Siapa sangka pada usia 22 tahun, saya secara nyata melihat langsung pesonanya. Berbekal selembar kertas yang isinya penugasan menjadi salah satu pendidik di Kabupaten Ende NTT, saya hijrah dari Semarang menuju tanah Flores.
Genap seminggu di perantauan, saya mulai mencari informasi di sosial media serta pendapat masyarakat di sana tentang Danau Kelimutu. Tempat yang hanya saya lihat di gambar dan tak pernah terbayang bisa berkunjung ke sini sebelumnya.
Dengan menggunakan truk kayu dengan bak terbuka, saya menempuh perjalanan kurang lebih 2,5 jam dari pusat kota Ende. Selama perjalanan, jarang saya temukan jalan yang lurus dan datar. Ternyata, Danau Kelimutu jauh lebih indah dari apa yang saya lihat di gambar;
1. Rimbunnya pohon kemiri setinggi rumah 2 lantai
Tak jauh dari area parkir, mata kita akan disuguhi panorama memikat hutan wisata.
Hal yang tak bisa saya lupakan disini adalah deretan pohon kemiri setinggi rumah dua lantai yang mendominasi hutan wisata ini. Daunnya yang lebat layaknya pohon beringin membuat pengunjung betah berteduh berlama-lama di bawahnya.
Udara yang sejuk, warna daun-daun hijau yang segar dan sesekali terdengar suara khas serangga tonggeret melepaskan segala penat yang ada di otak.
Suasana hutan wisata di sini memang seperti hutan wisata di tempat lainnya. Tak ada sesuatu yang unik di sini, tapi bagaimanapun juga untuk melihat pesona danau jalan satu-satunya adalah melewati hutan wisata ini.
2. Tebing yang curam dan sang monyet penjaga
Setelah kembali melangkahkan kaki selama kurang lebih 5 menit, pemandangan tebing dari bebatuan yang curam memenuhi bola mata. Saat saya mendekat untuk mengetahui seberapa curam tebing itu, saya dikagetkan oleh sosok penunggu tebing.
Si monyet penunggu tebing tiba-tiba muncul dari ranting-ranting pohon di bibir tebing. Kala itu, ada 3 monyet berbulu kecokelatan yang muncul.

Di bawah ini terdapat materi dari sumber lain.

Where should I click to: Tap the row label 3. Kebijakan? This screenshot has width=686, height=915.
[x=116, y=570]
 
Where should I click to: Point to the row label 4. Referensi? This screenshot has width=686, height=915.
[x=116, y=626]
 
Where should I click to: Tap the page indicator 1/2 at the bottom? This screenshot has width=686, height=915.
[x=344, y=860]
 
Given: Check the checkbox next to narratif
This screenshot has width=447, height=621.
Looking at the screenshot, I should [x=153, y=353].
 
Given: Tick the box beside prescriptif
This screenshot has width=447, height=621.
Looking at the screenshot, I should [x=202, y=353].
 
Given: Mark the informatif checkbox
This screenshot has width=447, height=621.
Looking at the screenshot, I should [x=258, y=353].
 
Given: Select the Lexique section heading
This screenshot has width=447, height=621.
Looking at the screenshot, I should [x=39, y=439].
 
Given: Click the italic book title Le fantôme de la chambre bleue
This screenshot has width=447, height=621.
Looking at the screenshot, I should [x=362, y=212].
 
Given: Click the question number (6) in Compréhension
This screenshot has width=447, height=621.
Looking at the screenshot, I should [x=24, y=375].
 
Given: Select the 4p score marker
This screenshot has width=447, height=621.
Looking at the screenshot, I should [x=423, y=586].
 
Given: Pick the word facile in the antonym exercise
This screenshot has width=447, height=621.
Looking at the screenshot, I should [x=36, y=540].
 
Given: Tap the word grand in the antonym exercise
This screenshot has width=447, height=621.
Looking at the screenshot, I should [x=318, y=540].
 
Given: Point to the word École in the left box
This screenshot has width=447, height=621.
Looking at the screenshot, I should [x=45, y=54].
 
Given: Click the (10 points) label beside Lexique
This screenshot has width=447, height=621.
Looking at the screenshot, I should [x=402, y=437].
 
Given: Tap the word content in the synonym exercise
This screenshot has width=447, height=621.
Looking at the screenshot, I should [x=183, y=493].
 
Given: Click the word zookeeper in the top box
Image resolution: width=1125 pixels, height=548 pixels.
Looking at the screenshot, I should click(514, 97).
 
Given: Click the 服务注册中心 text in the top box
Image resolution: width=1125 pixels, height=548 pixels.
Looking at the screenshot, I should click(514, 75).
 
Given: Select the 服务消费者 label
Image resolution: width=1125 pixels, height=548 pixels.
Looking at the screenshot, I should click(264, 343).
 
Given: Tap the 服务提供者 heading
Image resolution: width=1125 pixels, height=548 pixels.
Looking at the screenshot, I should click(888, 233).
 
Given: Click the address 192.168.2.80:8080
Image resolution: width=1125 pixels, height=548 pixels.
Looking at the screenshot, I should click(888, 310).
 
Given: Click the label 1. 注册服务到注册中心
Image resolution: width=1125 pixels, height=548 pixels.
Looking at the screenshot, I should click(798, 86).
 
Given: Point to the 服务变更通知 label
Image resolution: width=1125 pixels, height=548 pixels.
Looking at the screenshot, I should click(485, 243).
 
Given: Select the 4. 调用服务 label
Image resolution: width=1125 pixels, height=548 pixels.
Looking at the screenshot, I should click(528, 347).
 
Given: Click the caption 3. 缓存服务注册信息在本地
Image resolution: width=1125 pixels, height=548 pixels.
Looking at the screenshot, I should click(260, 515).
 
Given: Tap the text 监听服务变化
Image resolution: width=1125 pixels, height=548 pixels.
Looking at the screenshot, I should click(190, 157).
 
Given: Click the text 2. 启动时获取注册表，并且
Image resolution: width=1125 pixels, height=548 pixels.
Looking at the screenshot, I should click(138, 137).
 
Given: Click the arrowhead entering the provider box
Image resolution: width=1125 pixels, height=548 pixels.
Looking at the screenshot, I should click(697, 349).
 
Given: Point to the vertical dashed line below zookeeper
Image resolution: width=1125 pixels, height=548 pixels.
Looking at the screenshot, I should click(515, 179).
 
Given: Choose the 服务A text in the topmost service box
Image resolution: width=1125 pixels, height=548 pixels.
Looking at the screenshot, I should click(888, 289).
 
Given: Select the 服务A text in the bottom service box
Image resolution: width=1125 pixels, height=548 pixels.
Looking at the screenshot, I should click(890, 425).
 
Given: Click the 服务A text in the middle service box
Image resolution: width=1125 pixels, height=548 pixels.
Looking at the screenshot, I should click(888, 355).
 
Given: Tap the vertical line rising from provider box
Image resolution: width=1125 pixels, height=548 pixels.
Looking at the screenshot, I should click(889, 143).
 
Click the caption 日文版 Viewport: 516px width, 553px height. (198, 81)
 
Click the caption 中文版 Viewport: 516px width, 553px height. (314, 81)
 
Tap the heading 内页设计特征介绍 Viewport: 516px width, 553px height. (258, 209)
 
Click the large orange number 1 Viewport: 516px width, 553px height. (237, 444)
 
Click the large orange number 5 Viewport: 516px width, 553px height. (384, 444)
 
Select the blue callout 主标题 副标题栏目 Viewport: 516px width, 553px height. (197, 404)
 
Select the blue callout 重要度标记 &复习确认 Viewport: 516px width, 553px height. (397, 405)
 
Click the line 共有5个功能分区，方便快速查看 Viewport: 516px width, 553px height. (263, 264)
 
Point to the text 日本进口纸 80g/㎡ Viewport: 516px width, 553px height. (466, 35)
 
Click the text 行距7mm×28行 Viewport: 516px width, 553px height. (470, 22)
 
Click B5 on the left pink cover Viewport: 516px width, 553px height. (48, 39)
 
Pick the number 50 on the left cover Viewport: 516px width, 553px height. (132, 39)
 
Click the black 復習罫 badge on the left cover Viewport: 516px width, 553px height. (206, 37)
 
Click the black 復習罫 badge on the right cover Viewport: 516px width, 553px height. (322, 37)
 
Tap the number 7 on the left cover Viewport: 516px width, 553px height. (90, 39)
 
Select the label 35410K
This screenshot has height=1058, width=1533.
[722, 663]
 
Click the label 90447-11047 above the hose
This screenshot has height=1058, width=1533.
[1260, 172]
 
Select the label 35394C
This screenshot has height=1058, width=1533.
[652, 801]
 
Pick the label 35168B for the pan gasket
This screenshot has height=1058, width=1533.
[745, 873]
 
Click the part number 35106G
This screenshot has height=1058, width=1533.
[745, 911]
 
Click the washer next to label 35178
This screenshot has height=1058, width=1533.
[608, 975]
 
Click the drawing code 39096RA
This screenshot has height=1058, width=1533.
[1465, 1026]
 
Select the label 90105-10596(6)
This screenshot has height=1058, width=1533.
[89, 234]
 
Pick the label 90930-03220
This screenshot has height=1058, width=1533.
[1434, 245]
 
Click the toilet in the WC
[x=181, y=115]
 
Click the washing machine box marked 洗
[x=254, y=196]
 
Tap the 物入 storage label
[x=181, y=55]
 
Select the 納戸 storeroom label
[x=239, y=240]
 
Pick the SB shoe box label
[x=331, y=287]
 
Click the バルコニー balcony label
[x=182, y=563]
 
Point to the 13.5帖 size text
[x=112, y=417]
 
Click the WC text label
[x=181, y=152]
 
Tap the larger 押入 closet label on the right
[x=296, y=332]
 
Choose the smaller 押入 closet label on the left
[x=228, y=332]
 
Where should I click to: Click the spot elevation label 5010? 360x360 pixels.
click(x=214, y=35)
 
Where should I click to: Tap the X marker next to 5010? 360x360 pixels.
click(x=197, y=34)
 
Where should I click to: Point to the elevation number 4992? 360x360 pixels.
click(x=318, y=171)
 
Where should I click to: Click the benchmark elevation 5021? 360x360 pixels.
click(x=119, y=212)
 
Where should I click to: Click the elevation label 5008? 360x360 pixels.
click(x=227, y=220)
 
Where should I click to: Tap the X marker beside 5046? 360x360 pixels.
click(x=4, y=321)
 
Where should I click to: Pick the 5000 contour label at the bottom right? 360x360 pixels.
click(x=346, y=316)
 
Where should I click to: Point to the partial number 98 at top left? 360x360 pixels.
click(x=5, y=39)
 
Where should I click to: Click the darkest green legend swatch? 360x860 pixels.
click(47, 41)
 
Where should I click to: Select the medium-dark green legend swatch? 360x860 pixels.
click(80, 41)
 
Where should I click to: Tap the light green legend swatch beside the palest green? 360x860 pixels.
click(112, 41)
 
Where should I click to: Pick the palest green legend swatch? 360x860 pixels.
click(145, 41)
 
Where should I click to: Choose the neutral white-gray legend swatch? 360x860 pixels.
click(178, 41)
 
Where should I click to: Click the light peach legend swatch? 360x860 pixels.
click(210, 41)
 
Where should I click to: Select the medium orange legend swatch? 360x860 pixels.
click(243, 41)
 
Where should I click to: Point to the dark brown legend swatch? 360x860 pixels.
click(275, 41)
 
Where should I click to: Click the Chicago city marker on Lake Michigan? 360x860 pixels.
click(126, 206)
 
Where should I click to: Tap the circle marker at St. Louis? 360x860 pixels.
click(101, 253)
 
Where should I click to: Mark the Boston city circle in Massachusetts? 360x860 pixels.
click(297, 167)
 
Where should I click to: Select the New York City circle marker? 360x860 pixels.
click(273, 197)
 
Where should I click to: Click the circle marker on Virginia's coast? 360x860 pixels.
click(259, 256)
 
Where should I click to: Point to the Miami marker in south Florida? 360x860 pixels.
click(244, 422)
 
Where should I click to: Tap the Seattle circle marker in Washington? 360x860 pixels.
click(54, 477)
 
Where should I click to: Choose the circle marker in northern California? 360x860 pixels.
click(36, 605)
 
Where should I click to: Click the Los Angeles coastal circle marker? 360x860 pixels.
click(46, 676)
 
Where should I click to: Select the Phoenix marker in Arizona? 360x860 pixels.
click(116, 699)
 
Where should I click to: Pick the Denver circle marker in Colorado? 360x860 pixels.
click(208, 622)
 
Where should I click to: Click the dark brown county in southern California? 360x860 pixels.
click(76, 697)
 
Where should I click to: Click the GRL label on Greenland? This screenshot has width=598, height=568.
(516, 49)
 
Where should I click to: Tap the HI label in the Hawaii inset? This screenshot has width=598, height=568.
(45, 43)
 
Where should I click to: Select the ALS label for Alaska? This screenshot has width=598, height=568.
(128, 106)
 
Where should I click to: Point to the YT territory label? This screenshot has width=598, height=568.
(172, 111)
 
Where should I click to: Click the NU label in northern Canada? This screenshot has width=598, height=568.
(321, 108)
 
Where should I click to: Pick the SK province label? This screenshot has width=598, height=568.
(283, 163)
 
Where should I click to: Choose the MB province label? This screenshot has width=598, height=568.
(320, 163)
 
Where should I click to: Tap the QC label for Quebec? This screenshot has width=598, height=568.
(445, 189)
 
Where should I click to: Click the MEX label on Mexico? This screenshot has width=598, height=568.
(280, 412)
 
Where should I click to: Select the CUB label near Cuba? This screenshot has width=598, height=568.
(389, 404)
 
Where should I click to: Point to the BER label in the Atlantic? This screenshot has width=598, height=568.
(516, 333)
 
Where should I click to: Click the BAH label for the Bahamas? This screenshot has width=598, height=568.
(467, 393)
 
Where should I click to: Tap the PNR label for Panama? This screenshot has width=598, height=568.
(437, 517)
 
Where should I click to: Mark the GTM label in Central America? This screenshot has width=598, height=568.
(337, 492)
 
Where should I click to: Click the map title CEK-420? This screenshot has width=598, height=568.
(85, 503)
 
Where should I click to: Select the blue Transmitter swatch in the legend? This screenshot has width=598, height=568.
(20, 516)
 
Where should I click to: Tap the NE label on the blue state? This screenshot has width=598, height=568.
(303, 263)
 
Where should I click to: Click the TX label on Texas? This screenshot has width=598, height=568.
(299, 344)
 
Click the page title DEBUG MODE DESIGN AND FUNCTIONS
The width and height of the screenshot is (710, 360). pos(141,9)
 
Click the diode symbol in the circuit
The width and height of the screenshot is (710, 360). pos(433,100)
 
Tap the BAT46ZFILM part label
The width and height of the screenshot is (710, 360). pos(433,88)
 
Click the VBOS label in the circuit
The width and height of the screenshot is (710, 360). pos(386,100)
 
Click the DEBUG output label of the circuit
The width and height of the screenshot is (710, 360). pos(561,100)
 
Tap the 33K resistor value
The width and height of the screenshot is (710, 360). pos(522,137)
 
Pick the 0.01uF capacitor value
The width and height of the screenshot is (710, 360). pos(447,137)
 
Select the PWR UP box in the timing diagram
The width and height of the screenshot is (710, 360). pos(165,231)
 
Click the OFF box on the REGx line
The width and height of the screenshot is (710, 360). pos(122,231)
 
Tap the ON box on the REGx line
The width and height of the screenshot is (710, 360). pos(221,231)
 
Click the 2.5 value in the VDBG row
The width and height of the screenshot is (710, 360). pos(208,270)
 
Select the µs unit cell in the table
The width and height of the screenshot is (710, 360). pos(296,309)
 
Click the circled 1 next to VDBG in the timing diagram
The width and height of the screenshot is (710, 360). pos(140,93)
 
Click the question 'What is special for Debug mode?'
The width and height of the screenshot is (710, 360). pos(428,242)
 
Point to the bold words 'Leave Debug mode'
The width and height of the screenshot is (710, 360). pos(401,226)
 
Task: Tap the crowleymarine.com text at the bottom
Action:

Mereka bertiga duduk sembari betingkah lucu menatap saya. Saya kembali melanjutkan perjalanan. Tiga monyet itu kembali menghilang dibalik rimbunnya dedaunan. Mungkin monyet-monyet tadi ingin mengingatkan untuk tak berlama-lama menengok kecuraman tebing itu karena dapat membahayakan keselamatan saya. Setidaknya begitulah pikiran positif saya.
3. Danau “Tiwu Nuwa Muri Koo Fai” dan “Tiwu Ata Polo”
Lepas dari sang monyet, saya menaiki kurang lebih 15 anak tangga dari semen untuk melihat dua dari tiga danau yang ada di kawasan Kelimutu ini. Dua danau tersebut adalah “Tiwu Nuwa Muri Koo Fai” dan “Tiwu Ata Polo”
Tiwu Ata Polo, danau yang berada di sebelah kanan saat posisi badan menghadap ke arah danau. Danau ini berwarna hitam pekat. Sedangkan danau di sebelah kiri dan berwarna hijau tosca adalah Tiwu Nuwa Muri Koo Fai.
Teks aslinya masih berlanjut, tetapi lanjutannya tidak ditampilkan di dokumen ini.